Raymond et Monique Martinot — Wikipédia
Raymond et Monique Martinot est un couple français ayant procédé à une cryonigénisation. Cette pratique étant illégale en France, le fils et exécuteur testamentaire, Rémy Martinot, entame une procédure judiciaire pour faire respecter ce choix de sépulture qui fera l'objet de nombreux commentaires juridiques.
Faits
[modifier | modifier le code]En 1984, Raymond Martinot décide de conserver le corps de son épouse, Monique Martinot (née Leroy) morte à 49 ans d'un cancer, dans un caisson réfrigéré dans une crypte de la maison familiale, dans le Maine-et-Loire. Il souhaite le même sort pour lui-même. Médecin généraliste, gynécologue[1] et ancien chargé de cours à la faculté de médecine de Paris, Raymond Martinot croit aux vertus de la cryogénie et espère que les avancées de la science permettraient un jour de le réanimer ainsi que sa défunte compagne[2]. Dans son château de Nueil-sur-Layon, en Maine-et-Loire, il conçoit un congélateur en inox capable de maintenir une température de −62 °C. Il ne suit pas alors le courant américain de la cryogénie avec azote liquide et gros moyens financiers qui recommande une température à - 196 degrés pour conserver un corps humain[1].

----

### Travail demandé
a. Reproduisez le passage sur les époux Martinot de « Raymond et Monique Martinot — » à « nombreux commentaires juridiques. ».
b. Indiquez si chacune des affirmations suivantes est conforme au passage sur les époux Martinot, en répondant par oui ou par non et en citant mot pour mot les termes du passage qui le justifient : (i) Monique Martinot est morte d'un cancer à 49 ans ; (ii) le congélateur conçu par Raymond Martinot maintient une température de −196 °C ; (iii) la cryonigénisation est une pratique légale en France.

### Extraits de données
----

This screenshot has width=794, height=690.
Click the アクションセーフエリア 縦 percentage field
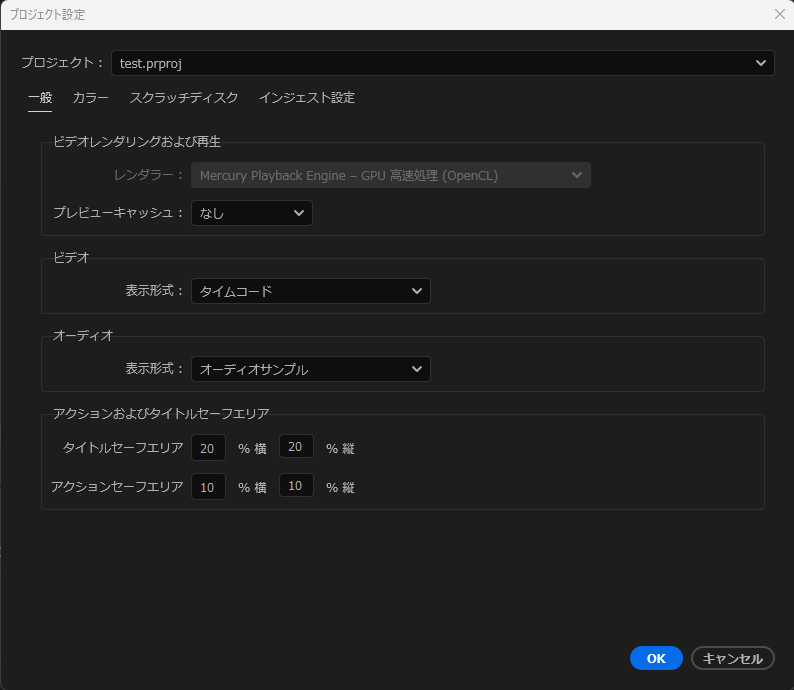click(296, 486)
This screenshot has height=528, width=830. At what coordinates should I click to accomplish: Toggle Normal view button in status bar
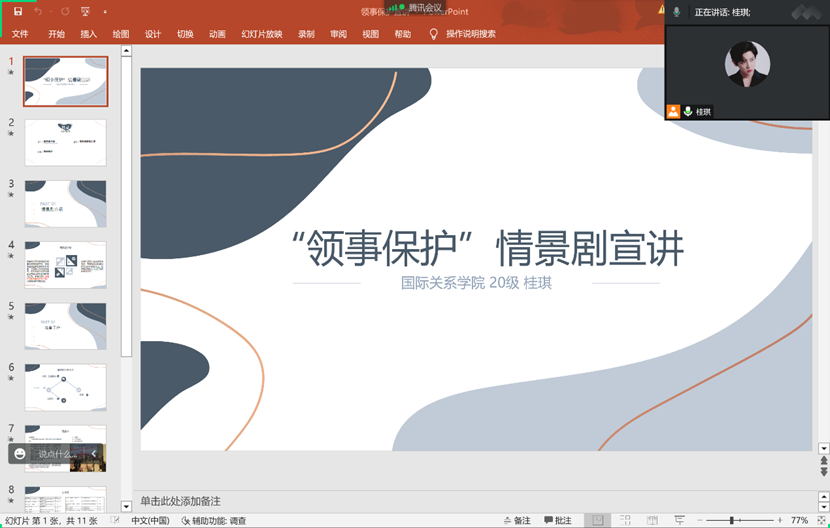tap(598, 521)
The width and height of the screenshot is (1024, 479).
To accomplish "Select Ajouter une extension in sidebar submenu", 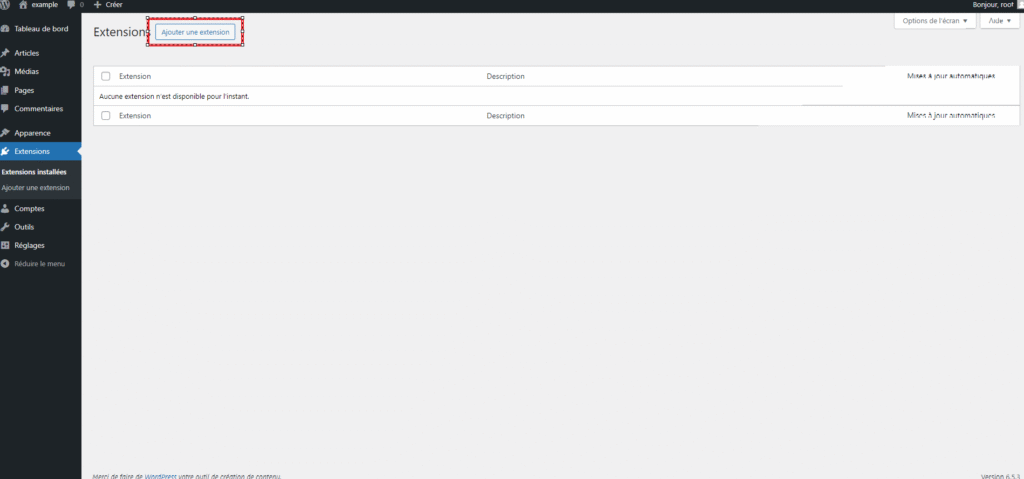I will (x=36, y=187).
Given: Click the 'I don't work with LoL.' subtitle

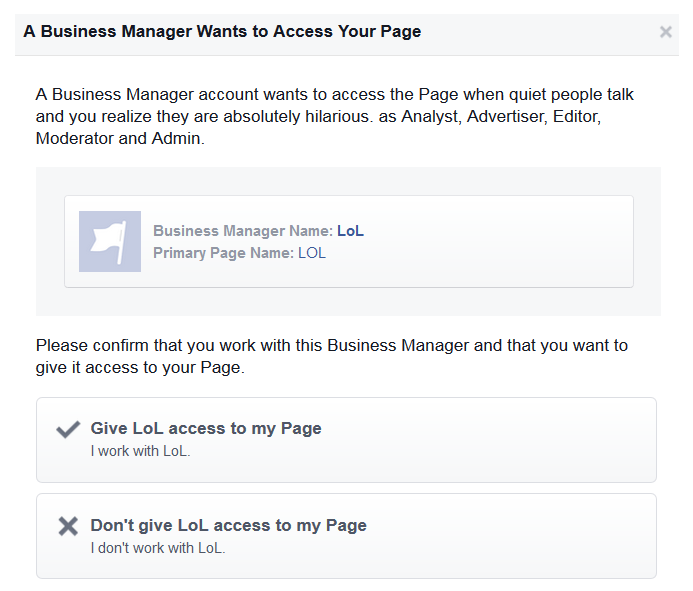Looking at the screenshot, I should pyautogui.click(x=158, y=548).
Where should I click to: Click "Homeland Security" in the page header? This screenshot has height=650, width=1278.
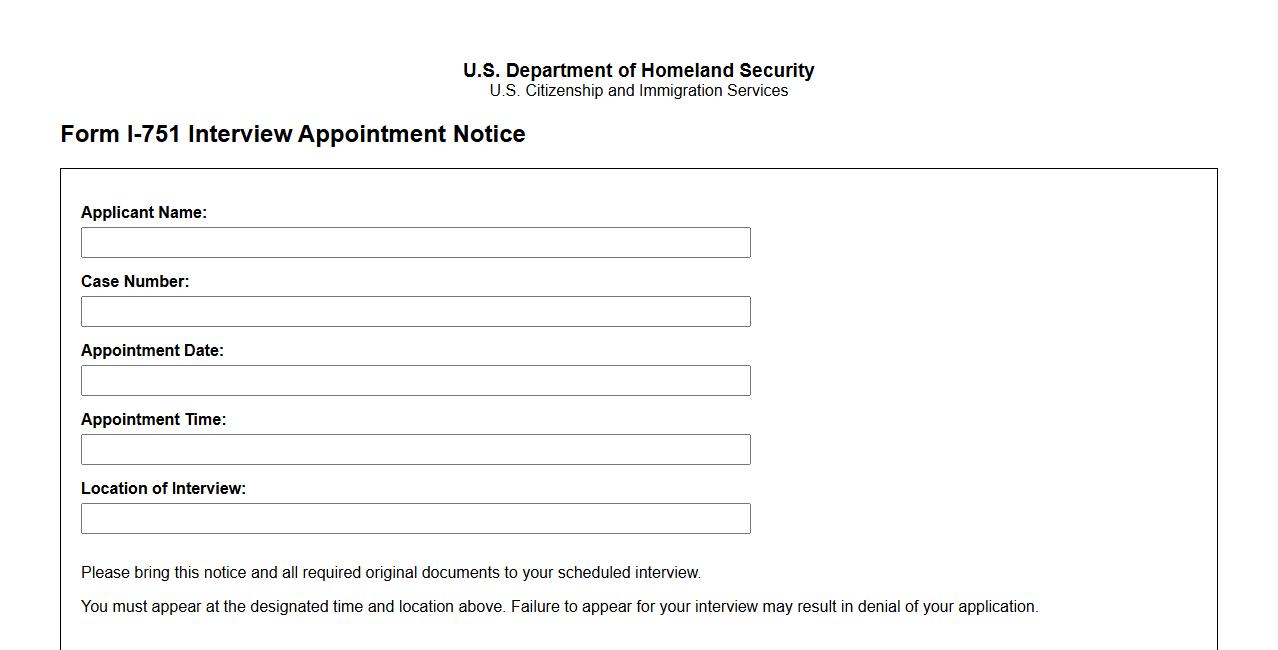(727, 71)
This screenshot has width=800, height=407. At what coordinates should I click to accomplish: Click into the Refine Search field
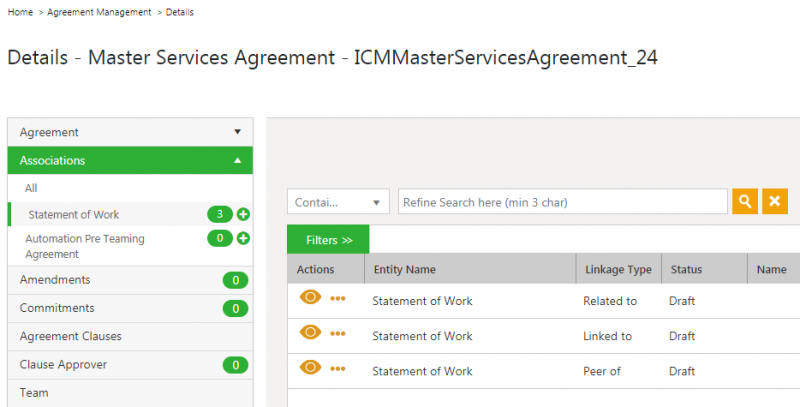coord(562,202)
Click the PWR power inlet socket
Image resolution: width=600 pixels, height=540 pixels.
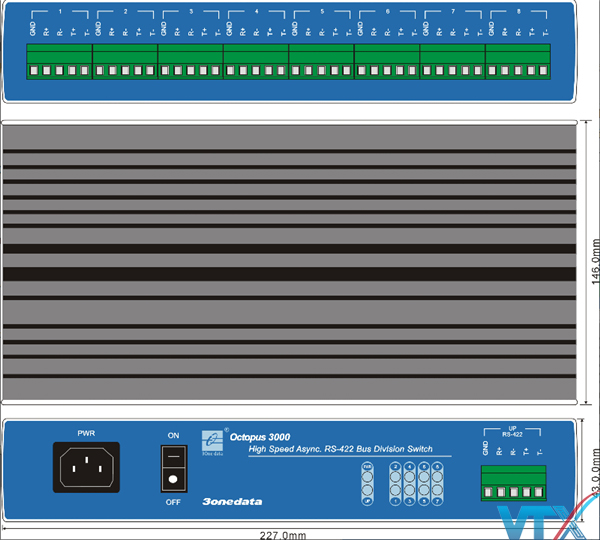coord(86,467)
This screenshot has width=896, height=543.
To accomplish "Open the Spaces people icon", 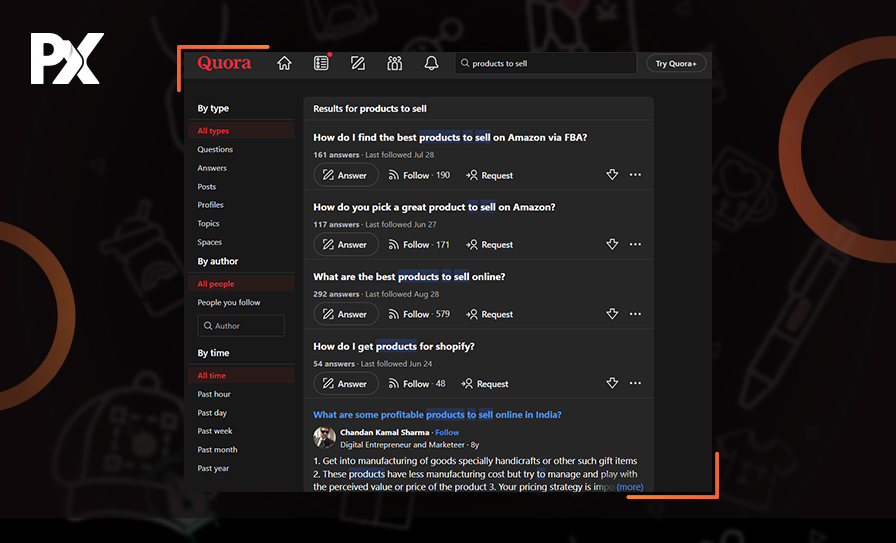I will [395, 63].
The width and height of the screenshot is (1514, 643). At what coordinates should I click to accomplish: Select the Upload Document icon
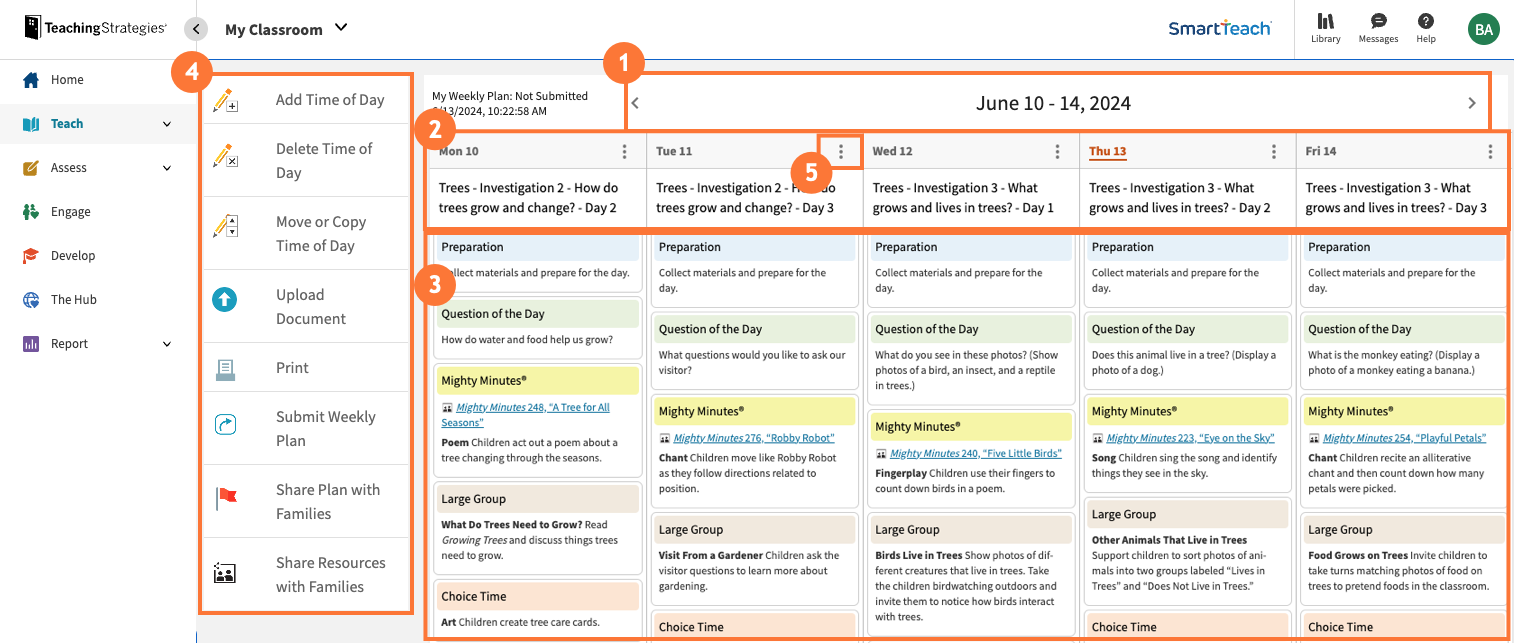(224, 298)
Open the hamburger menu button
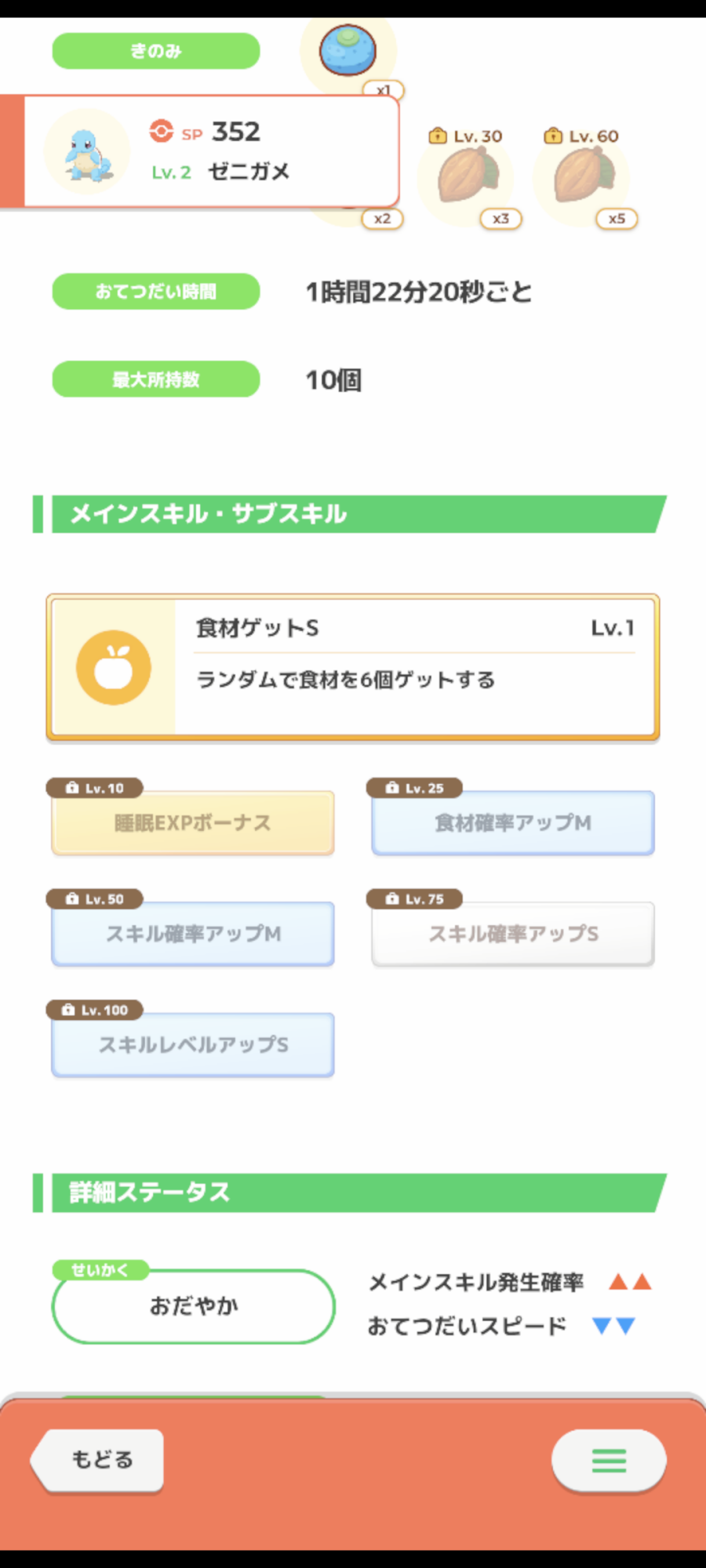This screenshot has height=1568, width=706. point(609,1460)
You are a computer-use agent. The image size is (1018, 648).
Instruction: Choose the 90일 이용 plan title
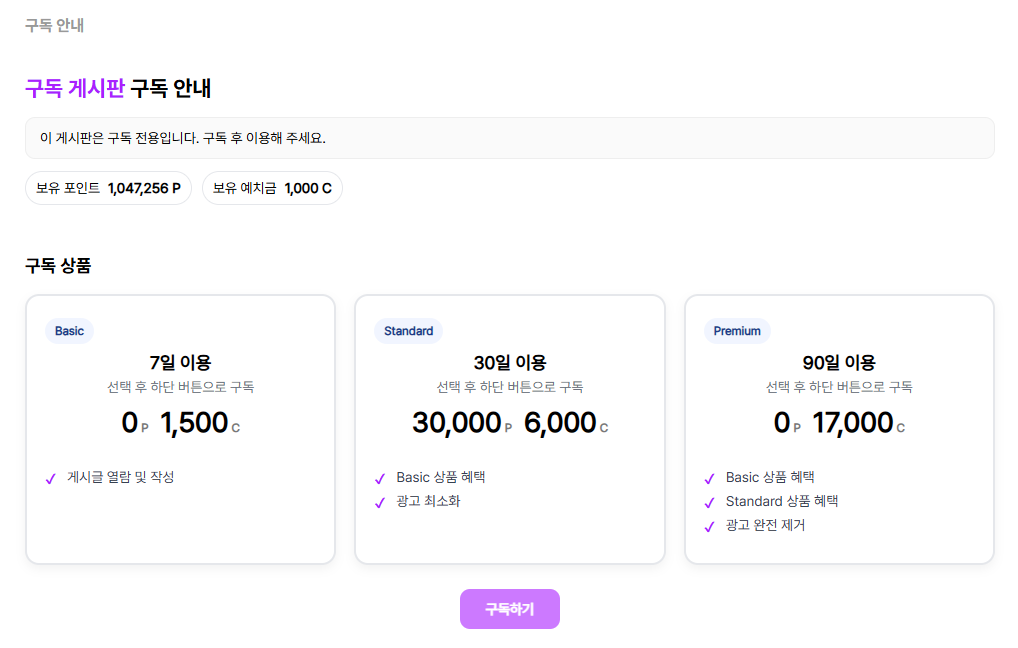[x=839, y=362]
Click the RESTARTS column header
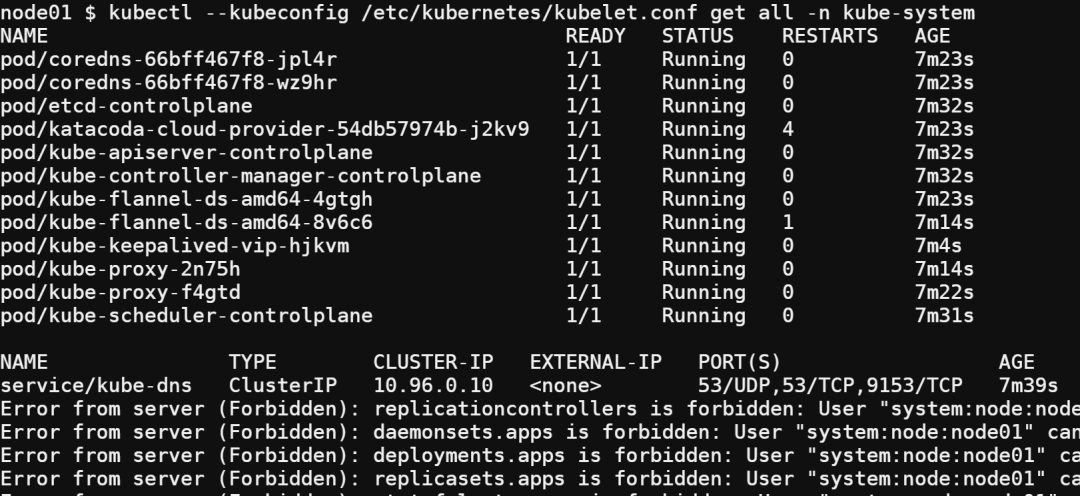This screenshot has width=1080, height=496. tap(830, 36)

----

### Réponses fournies
a.
Raymond et Monique Martinot — Wikipédia
Raymond et Monique Martinot est un couple français ayant procédé à une cryonigénisation. Cette pratique étant illégale en France, le fils et exécuteur testamentaire, Rémy Martinot, entame une procédure judiciaire pour faire respecter ce choix de sépulture qui fera l'objet de nombreux commentaires juridiques.

b.
(i) Oui : « morte à 49 ans d'un cancer ».
(ii) Non : « capable de maintenir une température de −62 °C ».
(iii) Non : « Cette pratique étant illégale en France ».